Special thanks to Peter Samis, curator at SFMoMA, for directing the permanent installation of The Digital Liberation of G-d at the Jewish Community Center of San Francisco; The Swig Foundation for commissioning The Digital Liberation of G-d for the entrance to the Swig Beit Midrash at the JCC/SF; Richard Wheeler for videotaping The Digital Liberation of G-d; The NY Jewish Museum for the loan of The Liberation of G-d; Norman Kleeblat, curator of The Liberation of G-d at the NY Jewish Museum in 1996; and Fred Wasserman, director of The Liberation of G-d installation re-shown in 2000 at the Jewish Museum’s Core and Continuity year- long exhibition. The artist gratefully acknowledges The Dobkin Family Foundation, The Pollock Krasner Foundation, The New York Foundation for the Arts and The Brandeis Institute for Research on Jewish Women for support and sponsorship of various parts of The G-d Project.
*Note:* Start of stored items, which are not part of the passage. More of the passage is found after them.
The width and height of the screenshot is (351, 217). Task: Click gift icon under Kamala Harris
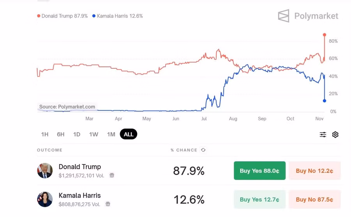[108, 204]
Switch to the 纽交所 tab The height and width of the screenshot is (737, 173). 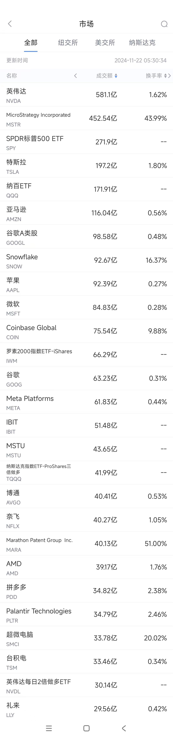(x=68, y=43)
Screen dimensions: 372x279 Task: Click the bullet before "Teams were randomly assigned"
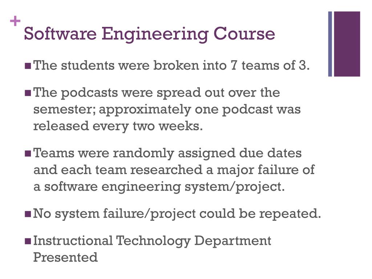coord(28,154)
The Warhol has, in its sixteen year history, presented difficult or controversial imagery and art in order to spark community dialogue. The dialogues and visitor experiences from such encounters with art and images are powerful and potentially community changing.
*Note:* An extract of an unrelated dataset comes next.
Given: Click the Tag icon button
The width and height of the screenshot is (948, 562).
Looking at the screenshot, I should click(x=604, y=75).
Exhibition Related Public Programming

As part of The Word of God exhibition series, The Warhol is presenting The Word of God: Voices, an ongoing series of public dialogues and gallery talks by various scholars, community activists, artists, and religious leaders. These programs provide context for the artist’s work and spark dialogue about the issues raised in each exhibition.
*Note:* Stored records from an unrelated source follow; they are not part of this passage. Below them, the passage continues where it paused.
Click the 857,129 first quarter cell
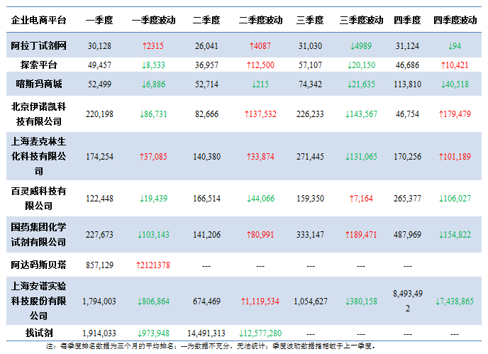 tap(99, 265)
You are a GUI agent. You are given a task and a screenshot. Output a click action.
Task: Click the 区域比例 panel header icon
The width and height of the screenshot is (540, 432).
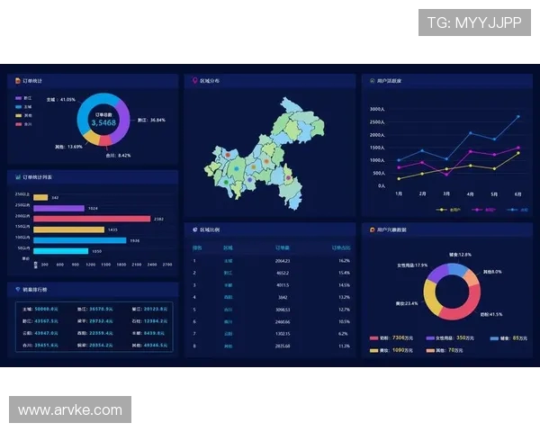[x=194, y=230]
Opening Celebration – The Word of God: Helène Aylon, The Liberation of G-d and The Unmentionable
Sunday, May 8, 2011
2 pm Helène Aylon Talk

3 pm Reception – complimentary coffee, tea and lite bites; cash wine bar Free with Museum admission

Gallery Talk: Women, Torah Law, and our Post Modern Response to Divine Grace with Reverend Cynthia Bronson Sweigert, Episcopal Church of the Redeemer and Wanda Guthrie, Thomas Merton Center
May 22, 2011

2 pm
Free with Museum admission

Gallery Talk with Special Guest

June 5, 2011
2 pm
Free with Museum admission

Gallery Talk with Melissa Hiller, Director of The American Jewish Museum of the Jewish Community Center of Greater Pittsburgh
June 26, 2011
2 pm

Free with Museum admission

The Word of God Series

The Word of God: Sandow Birk’s American Qur’an

February 26 – May 1, 2011

The Word of God: Helène Aylon, The Liberation of G-d and The Unmentionable
May 8 – June 26, 2011

The Word of God: Chitra Ganesh

July 9 – September 4, 2011

The Word of God: Max Gimblett’s Buddhanature

September 17 – November 27, 2011

The Word of God: Jeffrey Vallance

December 3, 2011 – February 12, 2012

Also opening on May 8

My Mommy is Beautiful an installation by Yoko Ono
Started in 2004, My Mommy is Beautiful is one of Yoko Ono’s ongoing art projects. This installation of My Mommy is Beautiful has been installed to bring awareness to the continuing relief effort for the earthquake disaster in Japan. Visitors are asked to bring a photograph of their mother or to write about their mother on a piece of paper and add that recollection to the piece in a gesture toward love and peace. The exhibition is sponsored by the Japan- America Society of Pennsylvania.
On view through June 5, 2011

The Warhol receives state arts funding support through a grant from the Pennsylvania Council on the Arts, a state agency funded by the Commonwealth of Pennsylvania; the National Endowment for the Arts, a federal agency; and The Heinz Endowments. Further support is provided by the Allegheny Regional Asset District.

The Andy Warhol Museum

Located in Pittsburgh, Pennsylvania, the place of Andy Warhol’s birth, The Andy Warhol Museum holds the largest collection of Warhol’s artworks and archival materials and is one of the most comprehensive single-artist museums in the world. The Warhol is one of the four Carnegie Museums of Pittsburgh.

Carnegie Museums of Pittsburgh

Established in 1895 by Andrew Carnegie, Carnegie Museums of Pittsburgh is a collection of four distinctive museums: Carnegie Museum of Art, Carnegie Museum of Natural History, Carnegie Science Center, and The Andy Warhol Museum. The museums reach more than 1.4 million people a year through exhibitions, educational programs, outreach activities, and special events.